Geox: Italia e Spagna pesano su trim1, in flessione del 20%

Geox chiude il primo trimestre con risultati in calo, influenzati dalla difficile congiuntura macro dei paesi mediterranei e in particolare di Italia e Spagna. Qualche segnale di miglioramento è arrivato nel mese di aprile e il gruppo si aspetta per il primo semestre una flessione del fatturato intorno al 10% rispetto al -20% circa dei primi tre mesi.

Nel primo trimestre 2013 i ricavi del marchio di calzature sono scesi in effetti del 20,4% a 262,5 milioni di euro rispetto ai 330 dell'analogo periodo del 2012. Il risultato operativo (Ebit) del trimestre è dimezzato, attestandosi a 30,7 milioni di euro dai 62,9 milioni dell'anno scorso, mentre l'Ebitda passa a 40,5 milioni da 72,3 milioni, si legge in una nota.

Un modello Geox della collezione disegnata da Patrick Cox

In particolare, il debole andamento registrato nel mese di marzo è imputabile alle condizioni meteorologiche sfavorevoli in Europa, che hanno posticipato la partenza della stagione primavera estate, spiega l’azienda in un comunicato. Il mese di aprile ha invertito la tendenza e ha riportato vendite comparabili sostanzialmente stabili rispetto all'esercizio precedente. Le vendite comparabili relative al periodo 1 gennaio/12 maggio 2013 segnano un calo del 12,5%.

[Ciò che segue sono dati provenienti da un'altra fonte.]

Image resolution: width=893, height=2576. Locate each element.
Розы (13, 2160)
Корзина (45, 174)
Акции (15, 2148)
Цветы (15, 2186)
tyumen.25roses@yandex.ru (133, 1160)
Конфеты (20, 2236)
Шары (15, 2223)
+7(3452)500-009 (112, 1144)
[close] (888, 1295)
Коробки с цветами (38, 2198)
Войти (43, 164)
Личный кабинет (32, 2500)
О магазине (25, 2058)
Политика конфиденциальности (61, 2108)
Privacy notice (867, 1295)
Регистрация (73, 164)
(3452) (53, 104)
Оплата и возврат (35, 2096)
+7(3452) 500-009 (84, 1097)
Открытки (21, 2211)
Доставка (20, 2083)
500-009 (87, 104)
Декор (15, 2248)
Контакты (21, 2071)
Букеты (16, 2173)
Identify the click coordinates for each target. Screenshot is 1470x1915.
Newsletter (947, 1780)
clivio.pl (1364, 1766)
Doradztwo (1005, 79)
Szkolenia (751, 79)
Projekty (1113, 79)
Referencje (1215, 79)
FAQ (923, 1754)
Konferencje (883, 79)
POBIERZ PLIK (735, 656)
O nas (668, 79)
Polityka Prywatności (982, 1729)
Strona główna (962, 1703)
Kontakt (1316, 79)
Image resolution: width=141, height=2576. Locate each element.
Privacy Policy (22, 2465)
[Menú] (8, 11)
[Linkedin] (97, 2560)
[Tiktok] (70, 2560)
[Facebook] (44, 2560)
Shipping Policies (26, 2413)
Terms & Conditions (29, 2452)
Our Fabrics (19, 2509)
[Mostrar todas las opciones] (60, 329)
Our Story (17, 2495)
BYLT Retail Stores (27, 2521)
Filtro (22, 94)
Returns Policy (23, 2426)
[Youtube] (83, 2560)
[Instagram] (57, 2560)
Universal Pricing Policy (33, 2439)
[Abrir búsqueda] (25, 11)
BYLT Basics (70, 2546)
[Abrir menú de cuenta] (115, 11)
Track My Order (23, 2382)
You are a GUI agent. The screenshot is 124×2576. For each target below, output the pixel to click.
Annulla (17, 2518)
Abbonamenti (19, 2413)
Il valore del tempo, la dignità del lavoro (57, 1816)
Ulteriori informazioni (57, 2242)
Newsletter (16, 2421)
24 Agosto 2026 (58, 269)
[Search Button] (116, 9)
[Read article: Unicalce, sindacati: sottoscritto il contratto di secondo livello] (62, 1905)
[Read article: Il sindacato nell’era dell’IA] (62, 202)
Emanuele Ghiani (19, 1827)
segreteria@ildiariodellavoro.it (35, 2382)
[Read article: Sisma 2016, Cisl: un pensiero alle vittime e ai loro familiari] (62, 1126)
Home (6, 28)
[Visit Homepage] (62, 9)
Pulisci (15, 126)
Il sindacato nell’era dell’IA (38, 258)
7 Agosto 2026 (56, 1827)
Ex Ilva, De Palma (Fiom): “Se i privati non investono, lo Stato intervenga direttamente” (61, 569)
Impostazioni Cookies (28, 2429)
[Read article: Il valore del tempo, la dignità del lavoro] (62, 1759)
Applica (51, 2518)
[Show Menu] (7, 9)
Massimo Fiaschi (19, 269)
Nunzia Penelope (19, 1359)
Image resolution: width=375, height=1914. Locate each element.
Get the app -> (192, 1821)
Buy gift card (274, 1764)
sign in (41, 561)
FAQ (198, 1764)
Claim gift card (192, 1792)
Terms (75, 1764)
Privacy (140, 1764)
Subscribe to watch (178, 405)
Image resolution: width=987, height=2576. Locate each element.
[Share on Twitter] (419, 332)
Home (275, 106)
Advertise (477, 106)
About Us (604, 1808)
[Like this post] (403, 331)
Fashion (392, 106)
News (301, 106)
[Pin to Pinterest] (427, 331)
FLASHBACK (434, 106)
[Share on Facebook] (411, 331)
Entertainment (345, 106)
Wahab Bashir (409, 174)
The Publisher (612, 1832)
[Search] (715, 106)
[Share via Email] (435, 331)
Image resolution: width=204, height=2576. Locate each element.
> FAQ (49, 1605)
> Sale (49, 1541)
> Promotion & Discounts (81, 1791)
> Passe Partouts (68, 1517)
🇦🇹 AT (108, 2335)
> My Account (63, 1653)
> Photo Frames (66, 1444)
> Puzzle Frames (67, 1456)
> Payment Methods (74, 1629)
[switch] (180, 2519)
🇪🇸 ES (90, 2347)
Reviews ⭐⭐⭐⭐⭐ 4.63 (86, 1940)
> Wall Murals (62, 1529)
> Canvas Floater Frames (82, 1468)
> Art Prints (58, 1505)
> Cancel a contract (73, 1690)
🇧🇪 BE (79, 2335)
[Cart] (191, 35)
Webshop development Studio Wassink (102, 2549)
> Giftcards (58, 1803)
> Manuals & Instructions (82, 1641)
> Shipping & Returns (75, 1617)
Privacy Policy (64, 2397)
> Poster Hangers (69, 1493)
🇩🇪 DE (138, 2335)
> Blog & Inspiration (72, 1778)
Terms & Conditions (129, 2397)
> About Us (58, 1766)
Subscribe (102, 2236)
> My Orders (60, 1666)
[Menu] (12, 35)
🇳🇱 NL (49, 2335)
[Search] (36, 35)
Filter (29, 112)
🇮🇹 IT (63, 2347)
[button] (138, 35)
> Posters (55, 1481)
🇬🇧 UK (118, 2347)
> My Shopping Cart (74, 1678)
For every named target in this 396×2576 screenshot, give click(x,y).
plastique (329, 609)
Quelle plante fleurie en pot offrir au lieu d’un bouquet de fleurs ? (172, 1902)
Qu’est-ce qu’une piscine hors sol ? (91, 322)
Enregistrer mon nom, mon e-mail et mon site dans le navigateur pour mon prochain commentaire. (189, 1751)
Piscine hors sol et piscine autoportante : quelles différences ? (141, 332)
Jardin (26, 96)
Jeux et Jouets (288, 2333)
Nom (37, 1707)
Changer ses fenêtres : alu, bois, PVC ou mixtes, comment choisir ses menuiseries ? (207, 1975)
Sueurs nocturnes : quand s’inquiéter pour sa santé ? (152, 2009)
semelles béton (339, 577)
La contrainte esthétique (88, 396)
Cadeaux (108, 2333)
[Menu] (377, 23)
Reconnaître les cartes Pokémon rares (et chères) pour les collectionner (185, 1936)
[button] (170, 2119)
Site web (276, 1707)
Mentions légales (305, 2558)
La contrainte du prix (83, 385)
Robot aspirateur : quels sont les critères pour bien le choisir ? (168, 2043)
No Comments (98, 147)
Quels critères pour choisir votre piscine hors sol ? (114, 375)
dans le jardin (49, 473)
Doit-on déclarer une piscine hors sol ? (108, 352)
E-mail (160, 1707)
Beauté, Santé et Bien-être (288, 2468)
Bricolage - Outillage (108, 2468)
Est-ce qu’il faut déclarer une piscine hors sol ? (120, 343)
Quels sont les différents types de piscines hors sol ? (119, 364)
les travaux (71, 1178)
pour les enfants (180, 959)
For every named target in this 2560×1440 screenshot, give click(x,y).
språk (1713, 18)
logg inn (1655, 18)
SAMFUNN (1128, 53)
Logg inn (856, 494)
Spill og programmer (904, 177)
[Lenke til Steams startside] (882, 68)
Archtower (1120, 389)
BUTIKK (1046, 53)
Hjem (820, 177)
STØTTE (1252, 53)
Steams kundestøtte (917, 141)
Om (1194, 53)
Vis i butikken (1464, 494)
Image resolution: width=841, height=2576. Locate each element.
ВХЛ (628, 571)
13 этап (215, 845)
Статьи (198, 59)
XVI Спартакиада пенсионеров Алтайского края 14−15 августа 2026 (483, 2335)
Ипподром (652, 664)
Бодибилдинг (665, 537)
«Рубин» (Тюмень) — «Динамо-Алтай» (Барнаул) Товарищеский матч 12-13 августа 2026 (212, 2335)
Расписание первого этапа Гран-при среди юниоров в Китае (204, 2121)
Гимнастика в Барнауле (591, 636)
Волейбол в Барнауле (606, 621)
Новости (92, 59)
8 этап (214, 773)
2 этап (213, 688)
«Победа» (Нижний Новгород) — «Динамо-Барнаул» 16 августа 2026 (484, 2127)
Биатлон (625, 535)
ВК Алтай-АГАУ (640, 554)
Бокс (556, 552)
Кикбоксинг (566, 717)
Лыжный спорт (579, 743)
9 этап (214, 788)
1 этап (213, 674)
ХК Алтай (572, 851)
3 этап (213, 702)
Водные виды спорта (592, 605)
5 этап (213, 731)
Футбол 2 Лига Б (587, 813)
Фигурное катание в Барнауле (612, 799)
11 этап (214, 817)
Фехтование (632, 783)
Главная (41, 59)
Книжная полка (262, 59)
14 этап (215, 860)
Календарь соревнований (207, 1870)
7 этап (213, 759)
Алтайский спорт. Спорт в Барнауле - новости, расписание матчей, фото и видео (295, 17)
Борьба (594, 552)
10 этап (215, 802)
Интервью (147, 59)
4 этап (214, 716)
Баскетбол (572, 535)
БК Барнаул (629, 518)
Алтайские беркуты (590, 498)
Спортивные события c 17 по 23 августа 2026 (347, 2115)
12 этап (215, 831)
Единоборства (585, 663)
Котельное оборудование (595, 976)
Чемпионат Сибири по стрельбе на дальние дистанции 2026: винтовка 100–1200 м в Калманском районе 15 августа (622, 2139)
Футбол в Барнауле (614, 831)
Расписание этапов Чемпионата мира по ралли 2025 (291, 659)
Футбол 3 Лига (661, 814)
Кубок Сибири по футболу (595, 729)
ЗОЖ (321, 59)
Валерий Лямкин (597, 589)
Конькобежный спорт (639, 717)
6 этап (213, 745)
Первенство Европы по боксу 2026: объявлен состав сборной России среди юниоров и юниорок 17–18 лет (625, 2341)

Considerando che le difficoltà riscontrate nei primi mesi dovrebbero proseguire nel corso dell'anno, soprattutto in paesi commercialmente importanti come Italia, Spagna, Portogallo e Grecia, il management ritiene di doversi aspettare un calo del fatturato nella prima metà dell'anno intorno al 10%, dice il comunicato. Per quanto riguarda il secondo semestre, il gruppo ipotizza che il canale wholesale, che ha il suo baricentro in Europa, continui a mostrare segnali di debolezza.

"Il 2013 costituirà per noi, come già anticipato, un anno di transizione", commenta nella nota il presidente e fondatore Mario Moretti Polegato. "Tuttavia, nonostante l'incertezza sui tempi di ripresa dei consumi in Europa, siamo sicuri che la nostra strategia impostata su investimenti in nuovi prodotti e sul graduale spostamento del baricentro dell'attività commerciale verso mercati emergenti come Asia Pacifico e Russia, dove la nostra espansione è in rapida e positiva evoluzione, costituisca la base per lo sviluppo futuro del gruppo e il rilancio della sua crescita".